Sète Agglopôle : palais des sports et la zone commerciale de Balaruc sur les rails
Le 8 mars, en conseil communautaire, Sète Agglopôle Méditerranée (Sam) vote plusieurs délibérations, dont l’ouverture d’une enquête publique préalable à la déclaration d’utilité publique (DUP) pour son projet de requalification et d’extension de la zone commerciale de Balaruc. Ce projet d’aménagement, d’une emprise d’environ 36 ha, se situe à cheval sur les communes de Balaruc-le-Vieux et de Balaruc-les-Bains entre les RD600 et RD2. L’opération prévoit la requalification de la zone commerciale existante et son extension, avec la construction d’environ 45 000 m2 de nouvelle surface de plancher destinée à l’installation de grandes et moyennes surfaces commerciales et à une offre mixte de loisirs, notamment un cinéma multiplexe de huit salles, d’activités tertiaires, hôtelières et résidentielles. Sam vote également l’engagement des procédures pour l’acquisition des parcelles. Coût des travaux à réaliser, environ 13 à 14 M€, dont 2 à 3 M€ financés par la Sam. La consultation auprès de promoteurs immobiliers a déjà démarré. L'objectif est de démarrer les travaux début 2020.
Sète Agglopôle Méditerranée vote, par ailleurs, une délibération autorisant l’ouverture d’une enquête publique préalable à l’arrêté de DUP pour le projet d’aménagement et de construction du Palais des Sports. Implanté sur le site des anciens silos Lafarge à Frontignan, l’opération porte sur une surface d’environ 11 000 m2 adossée à un parc de stationnement de près de 1 000 places. « Le projet inclura des aménagements paysagers et des cheminements doux en lien avec l’implantation d’un arrêt de bus aménagé autour d’un carrefour sécurisé sur la RD2, la création d’une voie cyclable sur l’ancienne voie ferrée et la valorisation des berges de l’étang » précise la délibération. Cette opération nécessite une mise en compatibilité avec le document d’urbanisme de Frontignan. Sam vote également l’engagement des procédures pour l’acquisition des parcelles. Budget des travaux estimé à environ 15 M€, auxquels s'ajoute le coût du terrain (actuellement détenue par Lafarge) d'environ 70 ha. Le montant proposé par Sam est d'environ 6 M€. De l'autre côté de la RD2, se trouve une très grande carrière en creux, ancien site d'extraction de Lafarge qui depuis est boisé et doté de deux lacs. Sam voudrait donc l'utiliser comme parc naturel urbain. Les travaux démarreront par la destruction des infrastructures de Lafarge, prévue courant 2020.

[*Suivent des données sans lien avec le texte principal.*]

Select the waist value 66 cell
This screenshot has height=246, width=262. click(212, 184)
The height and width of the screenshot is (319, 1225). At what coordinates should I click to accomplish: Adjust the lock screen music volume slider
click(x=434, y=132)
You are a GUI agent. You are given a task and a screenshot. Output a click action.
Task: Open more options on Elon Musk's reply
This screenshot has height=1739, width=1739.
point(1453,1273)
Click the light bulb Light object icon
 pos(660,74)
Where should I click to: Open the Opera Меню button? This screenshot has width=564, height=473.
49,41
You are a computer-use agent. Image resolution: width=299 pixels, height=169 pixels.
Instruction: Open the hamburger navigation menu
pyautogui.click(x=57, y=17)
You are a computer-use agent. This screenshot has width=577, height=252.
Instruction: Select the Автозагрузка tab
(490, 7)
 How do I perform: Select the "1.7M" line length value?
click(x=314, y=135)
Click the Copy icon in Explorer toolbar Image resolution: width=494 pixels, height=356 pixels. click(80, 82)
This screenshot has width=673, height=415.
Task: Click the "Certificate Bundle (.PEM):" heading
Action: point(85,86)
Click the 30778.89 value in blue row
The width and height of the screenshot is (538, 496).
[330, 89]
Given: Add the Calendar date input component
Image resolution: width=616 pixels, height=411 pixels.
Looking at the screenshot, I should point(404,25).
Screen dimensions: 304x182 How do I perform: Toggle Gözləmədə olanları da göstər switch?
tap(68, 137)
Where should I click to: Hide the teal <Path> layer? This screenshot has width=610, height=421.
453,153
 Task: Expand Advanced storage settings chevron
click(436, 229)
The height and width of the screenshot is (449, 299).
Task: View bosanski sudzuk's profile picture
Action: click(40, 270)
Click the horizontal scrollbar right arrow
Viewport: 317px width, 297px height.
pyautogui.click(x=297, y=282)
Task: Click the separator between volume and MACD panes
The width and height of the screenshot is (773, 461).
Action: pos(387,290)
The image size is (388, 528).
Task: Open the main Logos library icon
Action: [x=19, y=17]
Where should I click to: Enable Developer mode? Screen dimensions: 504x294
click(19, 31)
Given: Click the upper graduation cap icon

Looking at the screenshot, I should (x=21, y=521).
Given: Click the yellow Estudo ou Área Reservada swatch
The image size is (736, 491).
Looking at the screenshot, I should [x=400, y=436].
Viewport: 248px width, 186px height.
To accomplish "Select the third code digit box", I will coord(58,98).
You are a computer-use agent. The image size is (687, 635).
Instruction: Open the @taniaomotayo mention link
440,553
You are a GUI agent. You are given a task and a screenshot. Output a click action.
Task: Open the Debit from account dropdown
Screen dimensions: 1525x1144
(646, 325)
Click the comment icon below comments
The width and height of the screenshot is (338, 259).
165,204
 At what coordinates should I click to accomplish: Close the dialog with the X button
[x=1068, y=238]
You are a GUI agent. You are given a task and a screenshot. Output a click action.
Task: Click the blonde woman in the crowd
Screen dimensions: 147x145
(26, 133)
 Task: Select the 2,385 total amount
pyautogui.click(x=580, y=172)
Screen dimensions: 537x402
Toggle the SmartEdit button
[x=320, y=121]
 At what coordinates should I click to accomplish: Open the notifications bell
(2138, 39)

Autre délibération notable votée le 8 mars, l’officialisation de la participation de l’Agglo. au projet collectif porté par la start-up Seven Occitanie (Montpellier), lauréate de l’appel à projet national « solutions intégrées de mobilité GNV » lancé par l’Ademe et l’État. Ce projet prévoit l’implantation de 20 stations BioGNV (gaz naturel pour véhicule, renouvelable) et la conversion de plus de 400 véhicules lourds en Occitanie. Seven Occitanie bénéficie d’une enveloppe de 6 M€, sur un coût total de 55 M€ pour la mise en œuvre du projet. Sam prévoit d’acquérir des véhicules GNV dans le cadre de sa participation au projet. Afin d’officialiser cette participation, Sam vote la signature d’un groupement momentané d’entreprise (GME) qui contractualise le partenariat entre Seven Occitanie et les différentes parties prenantes, publiques et privées. Pour chaque véhicule GNV acheté, Sam pourra, sur facture, solliciter une aide financière plafonnée à 10 000 € par véhicule.